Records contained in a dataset

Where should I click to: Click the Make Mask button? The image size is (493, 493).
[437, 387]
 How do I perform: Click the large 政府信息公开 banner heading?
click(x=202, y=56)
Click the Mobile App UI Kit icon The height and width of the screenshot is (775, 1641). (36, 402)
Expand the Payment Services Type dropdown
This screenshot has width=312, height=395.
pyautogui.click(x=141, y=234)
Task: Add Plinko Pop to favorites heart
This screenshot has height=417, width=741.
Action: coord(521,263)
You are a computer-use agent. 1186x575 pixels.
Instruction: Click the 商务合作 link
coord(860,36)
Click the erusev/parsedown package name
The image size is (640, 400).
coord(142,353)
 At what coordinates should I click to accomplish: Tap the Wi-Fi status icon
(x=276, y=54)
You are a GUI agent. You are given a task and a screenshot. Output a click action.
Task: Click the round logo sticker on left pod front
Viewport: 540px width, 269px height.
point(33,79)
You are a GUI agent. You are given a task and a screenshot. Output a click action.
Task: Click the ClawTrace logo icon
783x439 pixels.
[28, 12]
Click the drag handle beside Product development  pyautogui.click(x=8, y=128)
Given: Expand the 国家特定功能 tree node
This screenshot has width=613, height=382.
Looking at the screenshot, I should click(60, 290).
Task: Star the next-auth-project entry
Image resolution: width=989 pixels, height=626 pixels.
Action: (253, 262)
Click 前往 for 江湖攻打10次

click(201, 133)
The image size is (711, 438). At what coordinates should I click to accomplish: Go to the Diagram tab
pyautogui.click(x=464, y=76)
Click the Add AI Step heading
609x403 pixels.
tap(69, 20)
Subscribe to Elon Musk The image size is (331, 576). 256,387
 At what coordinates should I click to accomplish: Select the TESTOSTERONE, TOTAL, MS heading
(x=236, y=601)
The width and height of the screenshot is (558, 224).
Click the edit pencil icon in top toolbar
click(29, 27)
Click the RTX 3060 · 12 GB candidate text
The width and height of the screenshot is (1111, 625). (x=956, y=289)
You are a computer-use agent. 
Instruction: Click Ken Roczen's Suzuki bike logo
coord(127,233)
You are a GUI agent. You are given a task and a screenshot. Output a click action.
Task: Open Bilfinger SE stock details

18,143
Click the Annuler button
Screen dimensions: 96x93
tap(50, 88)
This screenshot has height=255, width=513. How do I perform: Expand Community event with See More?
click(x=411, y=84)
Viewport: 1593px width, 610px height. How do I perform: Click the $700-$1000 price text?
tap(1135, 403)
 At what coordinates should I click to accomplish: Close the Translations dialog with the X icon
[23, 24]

Task description:
The records need to be copied exactly, with no line left out.

Output for this task:
Where should I click to: Click the Make Mask button? The image size is (493, 493).
[437, 387]
 How do I perform: Click the large 政府信息公开 banner heading?
click(x=202, y=56)
Click the Mobile App UI Kit icon The height and width of the screenshot is (775, 1641). (36, 402)
Expand the Payment Services Type dropdown
This screenshot has width=312, height=395.
pyautogui.click(x=141, y=234)
Task: Add Plinko Pop to favorites heart
This screenshot has height=417, width=741.
Action: coord(521,263)
You are a computer-use agent. 1186x575 pixels.
Instruction: Click the 商务合作 link
coord(860,36)
Click the erusev/parsedown package name
The image size is (640, 400).
coord(142,353)
 At what coordinates should I click to accomplish: Tap the Wi-Fi status icon
(x=276, y=54)
You are a GUI agent. You are given a task and a screenshot. Output a click action.
Task: Click the round logo sticker on left pod front
Viewport: 540px width, 269px height.
point(33,79)
You are a GUI agent. You are given a task and a screenshot. Output a click action.
Task: Click the ClawTrace logo icon
783x439 pixels.
[28, 12]
Click the drag handle beside Product development  pyautogui.click(x=8, y=128)
Given: Expand the 国家特定功能 tree node
This screenshot has width=613, height=382.
Looking at the screenshot, I should click(60, 290).
Task: Star the next-auth-project entry
Image resolution: width=989 pixels, height=626 pixels.
Action: (253, 262)
Click 前往 for 江湖攻打10次

click(201, 133)
The image size is (711, 438). At what coordinates should I click to accomplish: Go to the Diagram tab
pyautogui.click(x=464, y=76)
Click the Add AI Step heading
609x403 pixels.
tap(69, 20)
Subscribe to Elon Musk The image size is (331, 576). 256,387
 At what coordinates should I click to accomplish: Select the TESTOSTERONE, TOTAL, MS heading
(x=236, y=601)
The width and height of the screenshot is (558, 224).
Click the edit pencil icon in top toolbar
click(29, 27)
Click the RTX 3060 · 12 GB candidate text
The width and height of the screenshot is (1111, 625). (x=956, y=289)
You are a computer-use agent. 
Instruction: Click Ken Roczen's Suzuki bike logo
coord(127,233)
You are a GUI agent. You are given a task and a screenshot. Output a click action.
Task: Open Bilfinger SE stock details

18,143
Click the Annuler button
Screen dimensions: 96x93
tap(50, 88)
This screenshot has height=255, width=513. How do I perform: Expand Community event with See More?
click(x=411, y=84)
Viewport: 1593px width, 610px height. How do I perform: Click the $700-$1000 price text?
tap(1135, 403)
 At what coordinates should I click to accomplish: Close the Translations dialog with the X icon
[23, 24]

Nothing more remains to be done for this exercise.